Trying to extract strings that are wrapped in double brackets. For example [[this is one token]] that should be matched. To make things more elegant, there should be an escape sequence so that double bracketed items like \[[this escaped token\]] don't get matched.
The pattern [^\\\\]([\\[]{2}.+[^\\\\][\\]]{2}) with "group 1" to extract the token is close, but there are situations where it doesn't work. The problem seems to be that the first "not" statement is being evaluated as "anything except a backslash". The problem is, "anything" is not including "nothing". So, what would make this pattern match "nothing or any character other than a backslash"?
Here is a unit test to show the desired behavior:
import java.util.regex.Matcher;
import java.util.regex.Pattern;
import junit.framework.TestCase;
public class RegexSpike extends TestCase {
private String regex;
private Pattern pattern;
private Matcher matcher;
#Override
protected void setUp() throws Exception {
super.setUp();
regex = "[^\\\\]([\\[]{2}.+[^\\\\][\\]]{2})";
pattern = Pattern.compile(regex);
}
private String runRegex(String testString) {
matcher = pattern.matcher(testString);
return matcher.find() ? matcher.group(1) : "NOT FOUND";
}
public void testBeginsWithTag_Passes() {
assertEquals("[[should work]]", runRegex("[[should work]]"));
}
public void testBeginsWithSpaces_Passes() {
assertEquals("[[should work]]", runRegex(" [[should work]]"));
}
public void testBeginsWithChars_Passes() {
assertEquals("[[should work]]", runRegex("anything here[[should
work]]"));
}
public void testEndsWithChars_Passes() {
assertEquals("[[should work]]", runRegex("[[should
work]]with anything here"));
}
public void testBeginsAndEndsWithChars_Passes() {
assertEquals("[[should work]]", runRegex("anything here[[should
work]]and anything here"));
}
public void testFirstBracketsEscaped_Fails() {
assertEquals("NOT FOUND", runRegex("\\[[should NOT work]]"));
}
public void testSingleBrackets_Fails() {
assertEquals("NOT FOUND", runRegex("[should NOT work]"));
}
public void testSecondBracketsEscaped_Fails() {
assertEquals("NOT FOUND", runRegex("[[should NOT work\\]]"));
}
}
You can simply use (^|[^\\]), which will either match the beginning of a string (provided you set the MULTILINE mode on your regex) or a single character that is not a backslash (including spaces, newlines, etc.).

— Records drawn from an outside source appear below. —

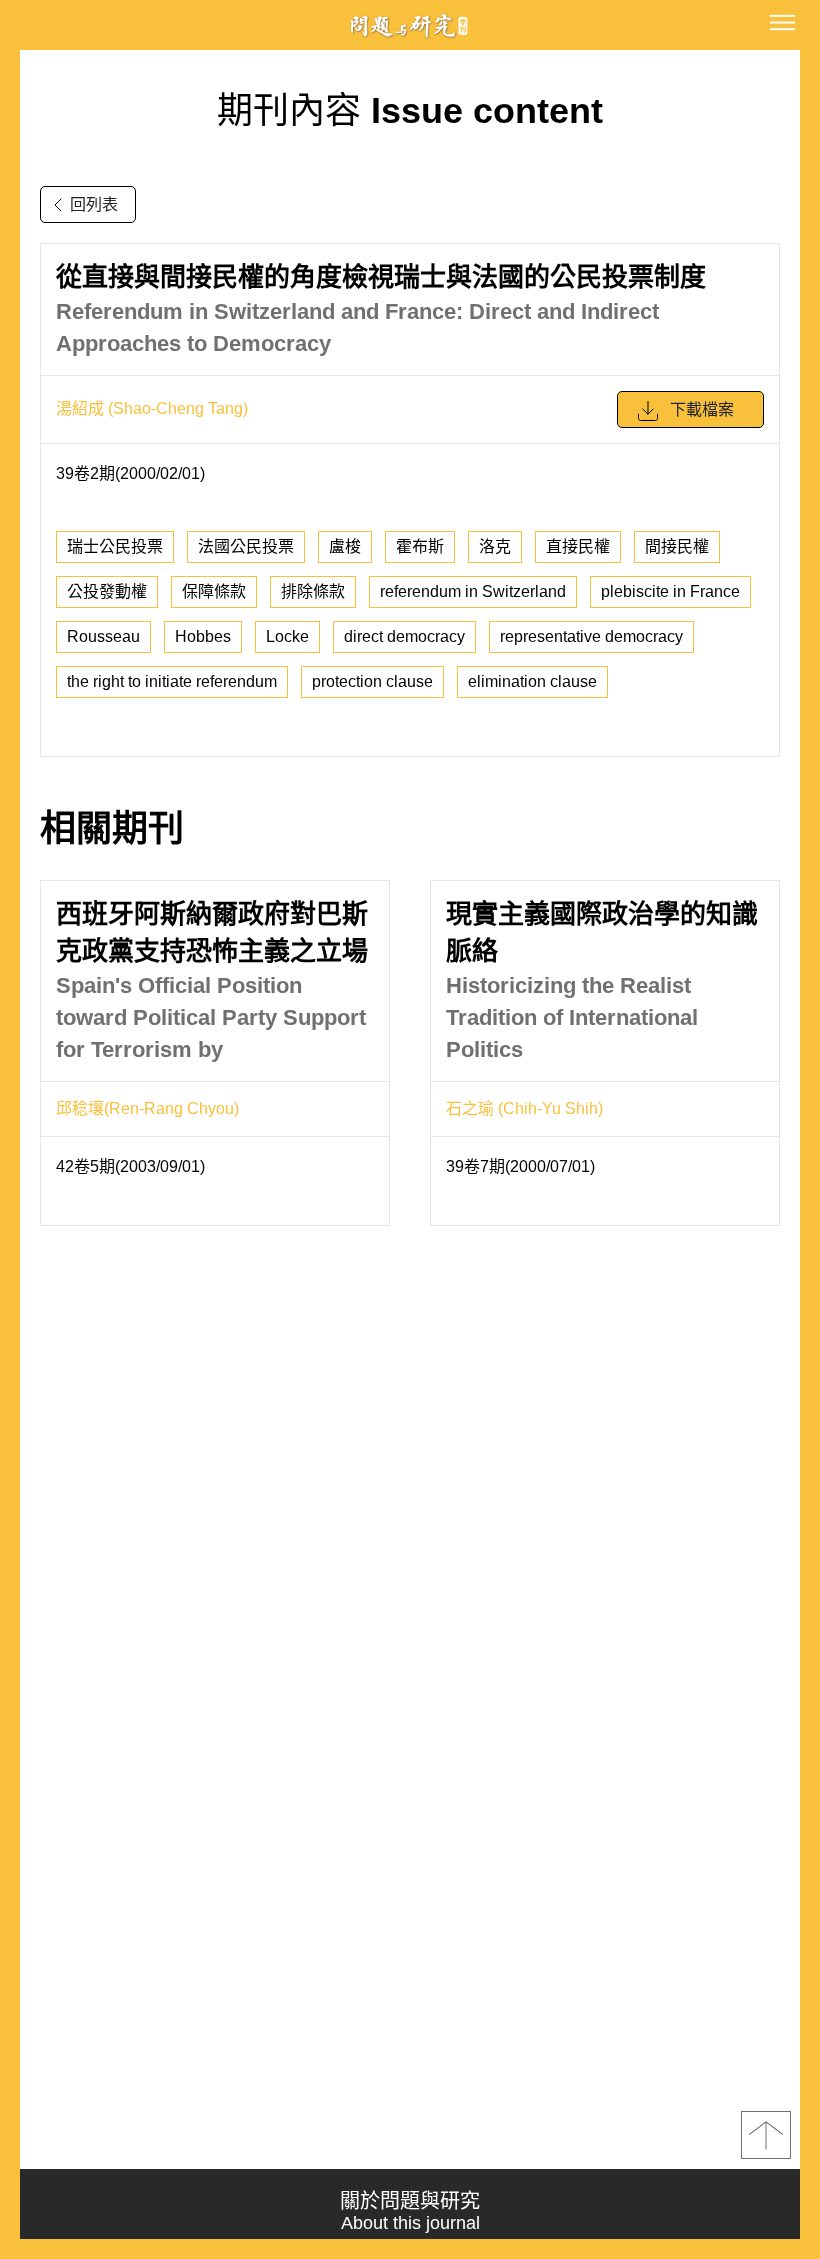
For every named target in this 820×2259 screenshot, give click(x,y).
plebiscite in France (670, 591)
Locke (287, 636)
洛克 (495, 546)
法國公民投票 (246, 546)
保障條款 (214, 591)
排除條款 (313, 591)
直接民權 (578, 546)
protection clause (372, 681)
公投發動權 (107, 591)
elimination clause (532, 681)
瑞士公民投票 (115, 546)
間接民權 (677, 546)
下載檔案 (702, 409)
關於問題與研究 (410, 2211)
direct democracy (404, 636)
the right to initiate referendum (172, 681)
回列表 (94, 204)
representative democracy (591, 636)
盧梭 (345, 546)
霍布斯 (420, 546)
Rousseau (103, 636)
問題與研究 (410, 25)
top (766, 2135)
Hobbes (203, 636)
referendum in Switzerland (473, 591)
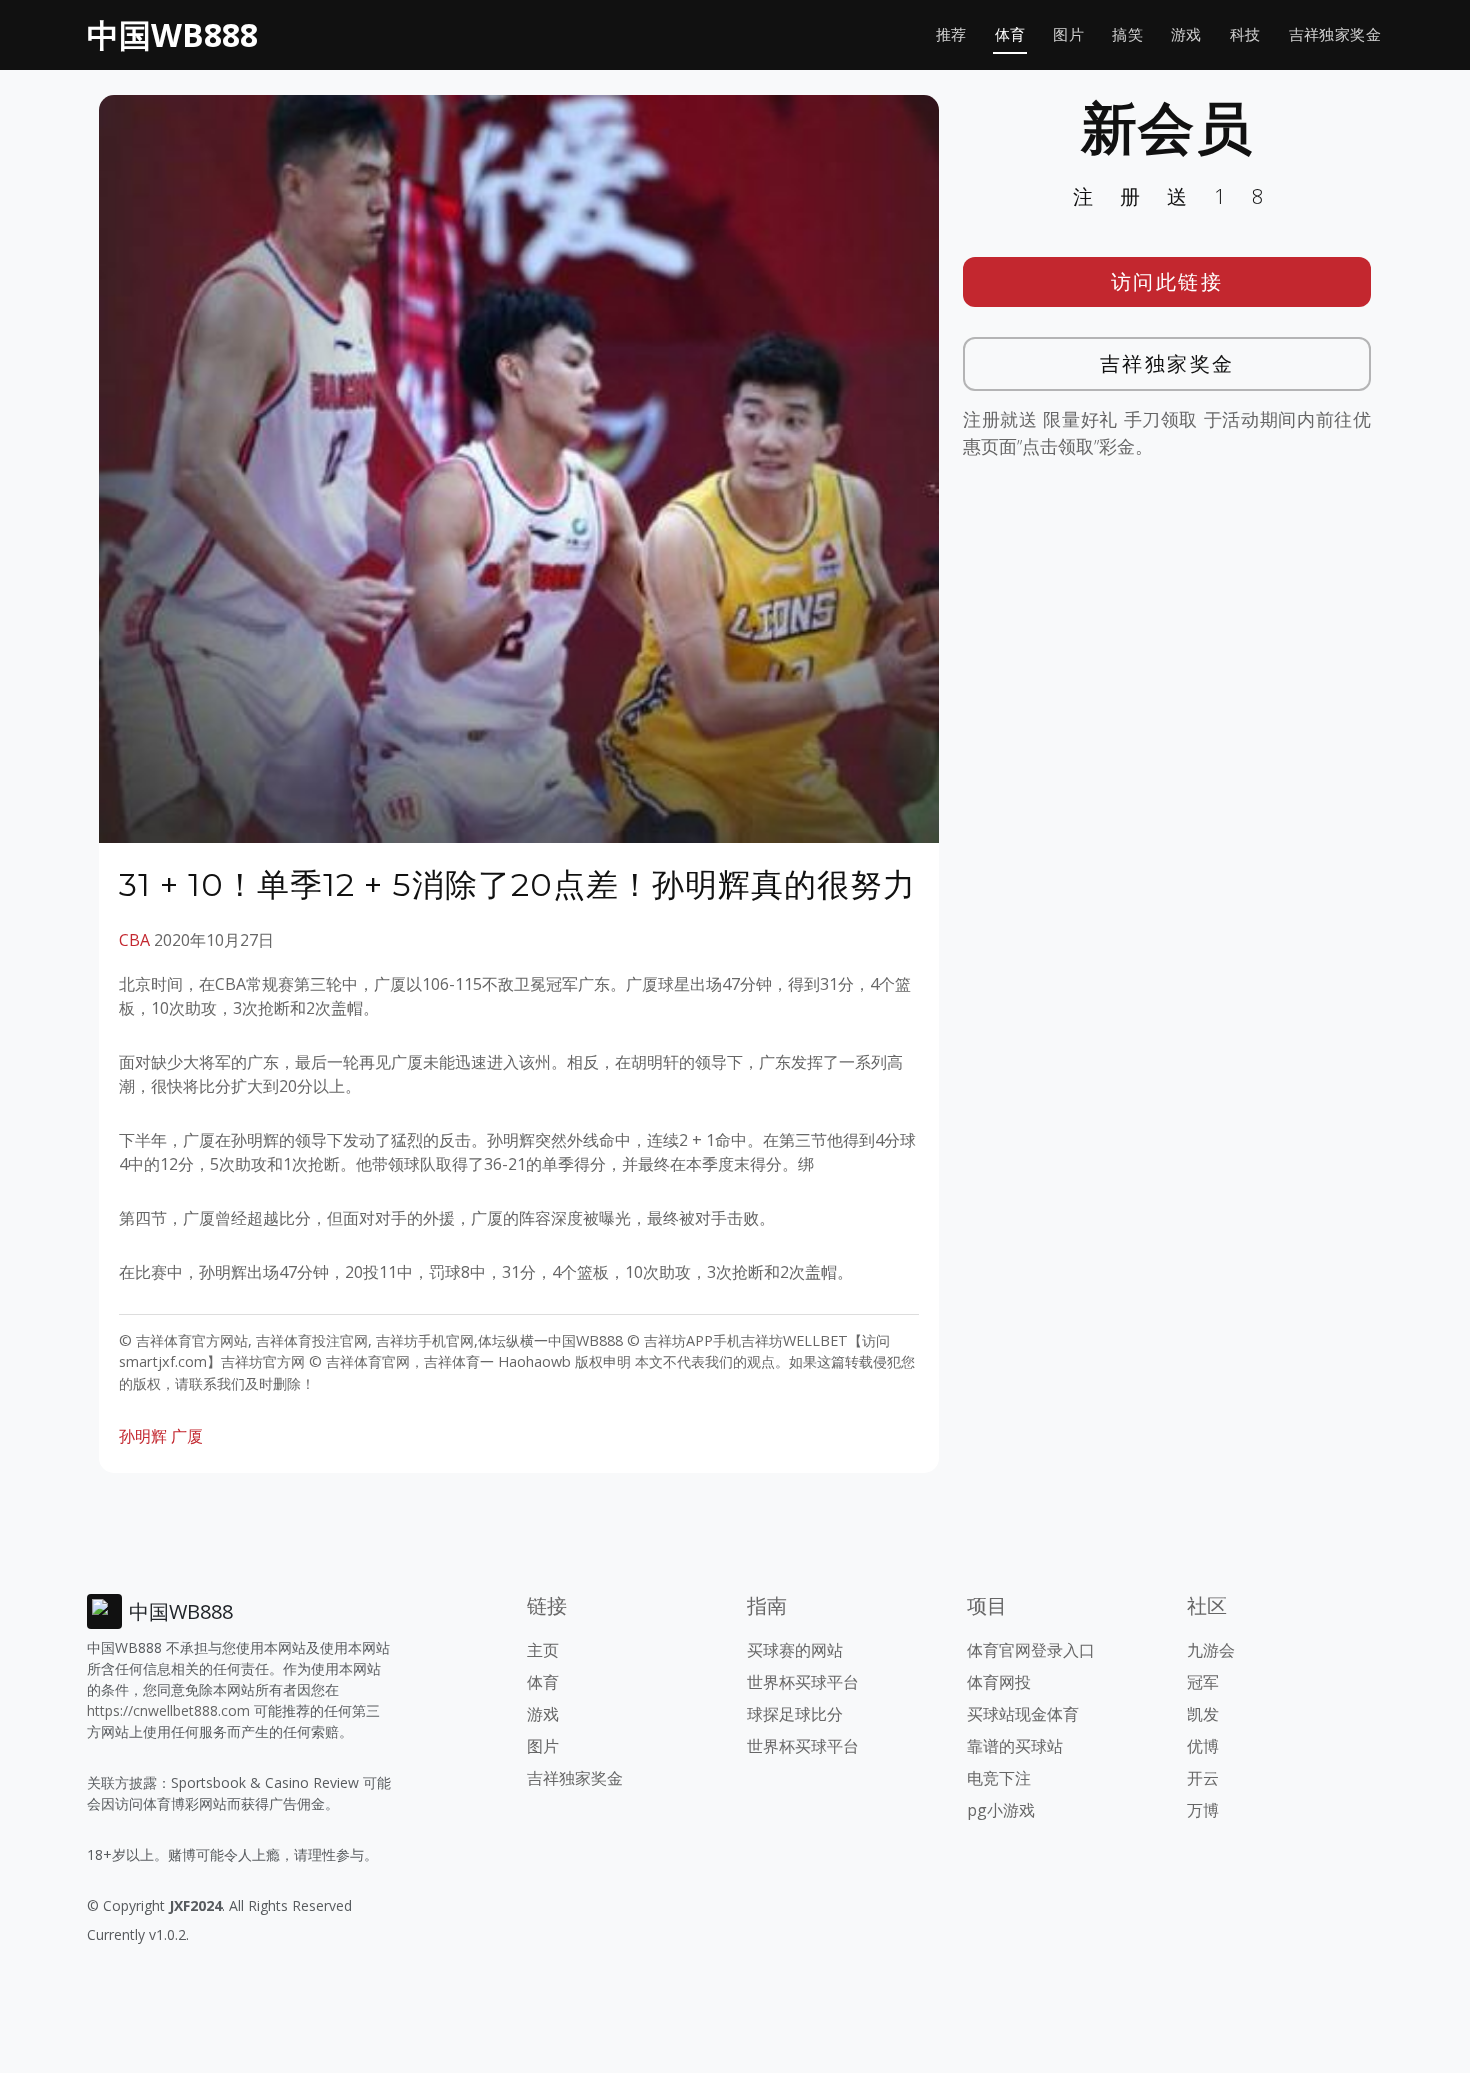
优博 (1203, 1746)
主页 (543, 1650)
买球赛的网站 (795, 1650)
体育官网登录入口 (1031, 1650)
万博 (1203, 1810)
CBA (134, 940)
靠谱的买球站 (1015, 1746)
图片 (1068, 34)
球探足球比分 (795, 1714)
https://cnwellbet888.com (168, 1710)
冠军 (1203, 1682)
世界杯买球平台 (803, 1682)
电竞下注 (999, 1778)
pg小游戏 (1001, 1810)
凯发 (1203, 1714)
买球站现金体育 (1023, 1714)
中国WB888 (172, 34)
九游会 (1211, 1650)
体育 (1010, 34)
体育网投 (999, 1682)
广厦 (187, 1436)
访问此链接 (1167, 281)
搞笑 (1127, 34)
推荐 (951, 34)
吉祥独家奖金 (1335, 34)
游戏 (1186, 34)
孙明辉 (143, 1436)
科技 (1245, 34)
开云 (1203, 1778)
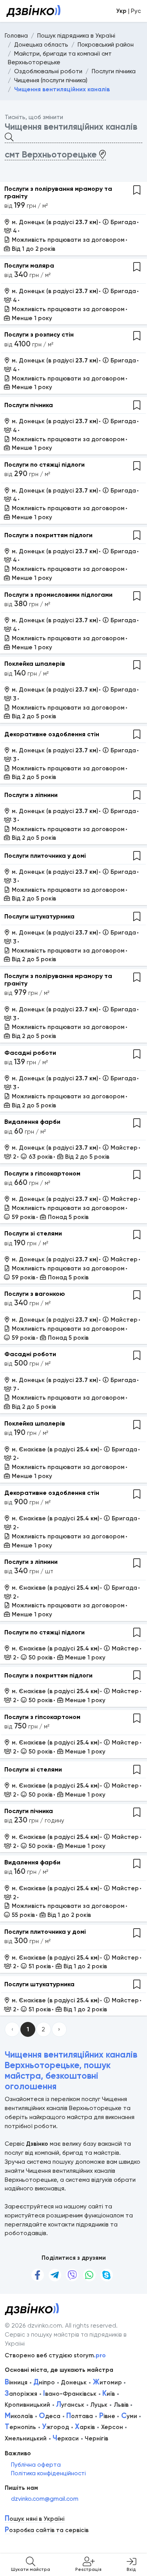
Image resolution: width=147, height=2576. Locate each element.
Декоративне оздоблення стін (51, 734)
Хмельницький (26, 2438)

You'll also want to replace .+ with .+?, because otherwise a string such as "[[one]] and [[two]]" will be seen as a single match, where "one]] and [[two" is considered to be between brackets.
A third point is that you do not have to wrap a single character (even escaped ones such as \[ or \]) in a character class with [].
So that would make the following regex (pardon me removing the double-escapedness for clarity):
(^|[^\\])(\[{2}.+?[^\\]\]{2})
(Also note that you cannot escape the escape character with your regex. Two slashes before a [ will not be parsed as a single (escaped) slash, but will indicate a single (unescaped) slash and an escaped bracket.)
You want a "zero-width negative lookbehind assertion", which is (?<!expr). Try:
(?<!\\\\)([\\[]{2}.+[^\\\\][\\]]{2})
Actually, this can be simplified and made more general by cutting out some of those unnecessary brackets, and adding a negative lookbehind for the closing bracket, too. (Your version also will fail if you have an escaped bracket in the middle of the string, like [[text\]]moretext]]).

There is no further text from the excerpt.